Directions for this task: In the case summary below, translate this sentence into Spanish: "The appellant built a petrol-filling station called Tonimas Filling Station on the land and appointed the respondent as the dealer at the petrol station."
### Passage for review ###
Courtesy: Moruff O. Balogun Esq.
Summary of Facts:
The respondent was the landlord of the appellant. He granted to the appellant, a sublease of a vacant parcel of land that was known as No. 6 Ebino Mbano, and they signed a sublease agreement. The agreement specified payment of N25 in January each year as annual rent from 23rd April 1985. The agreement also stated that if the rent was in arrears or unpaid for three consecutive years without reasonable cause or excuse on the part of the appellant, the respondent may re-enter the land and that the sublease may cease and be determined.
The appellant built a petrol-filling station called Tonimas Filling Station on the land and appointed the respondent as the dealer at the petrol station. After some years of operating the petrol station, the appellant found a shortfall in the respondent’s account. The appellant demanded for a refund of the shortfall, but the respondent declined to pay. Instead, the respondent invoked the re-possession provision in the agreement and filed an action for forfeiture of the sublease. The appellant counter-claimed for the equitable relief against the forfeiture.
### Data under study ###
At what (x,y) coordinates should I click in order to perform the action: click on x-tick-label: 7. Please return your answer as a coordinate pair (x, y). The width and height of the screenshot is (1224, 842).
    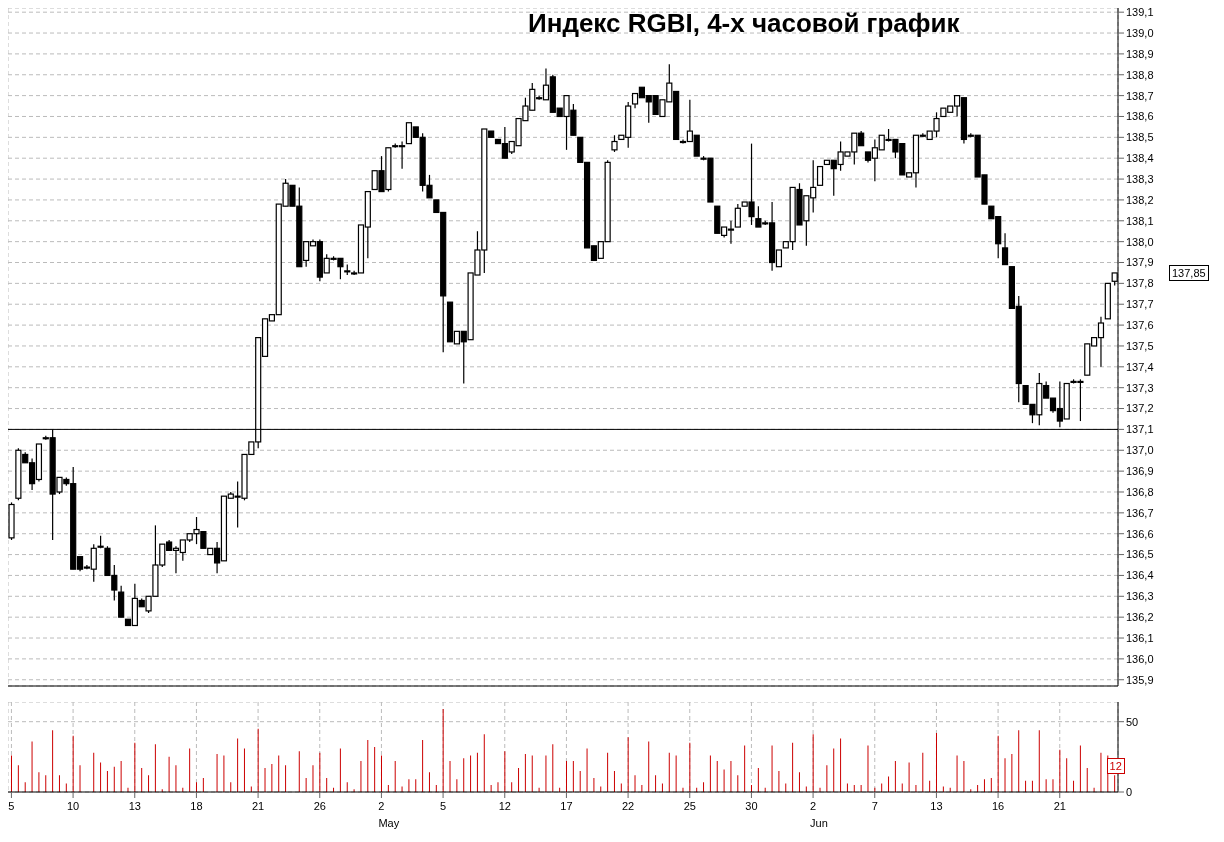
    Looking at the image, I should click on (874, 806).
###
### Data under study ###
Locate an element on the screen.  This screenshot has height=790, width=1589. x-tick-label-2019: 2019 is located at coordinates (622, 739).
###
### Data under study ###
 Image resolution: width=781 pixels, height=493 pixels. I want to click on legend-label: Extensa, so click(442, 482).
###
Result of this exercise: El apelante construyó en el terreno una estación de servicio llamada Tonimas Filling Station y nombró al apelado distribuidor de la estación de servicio.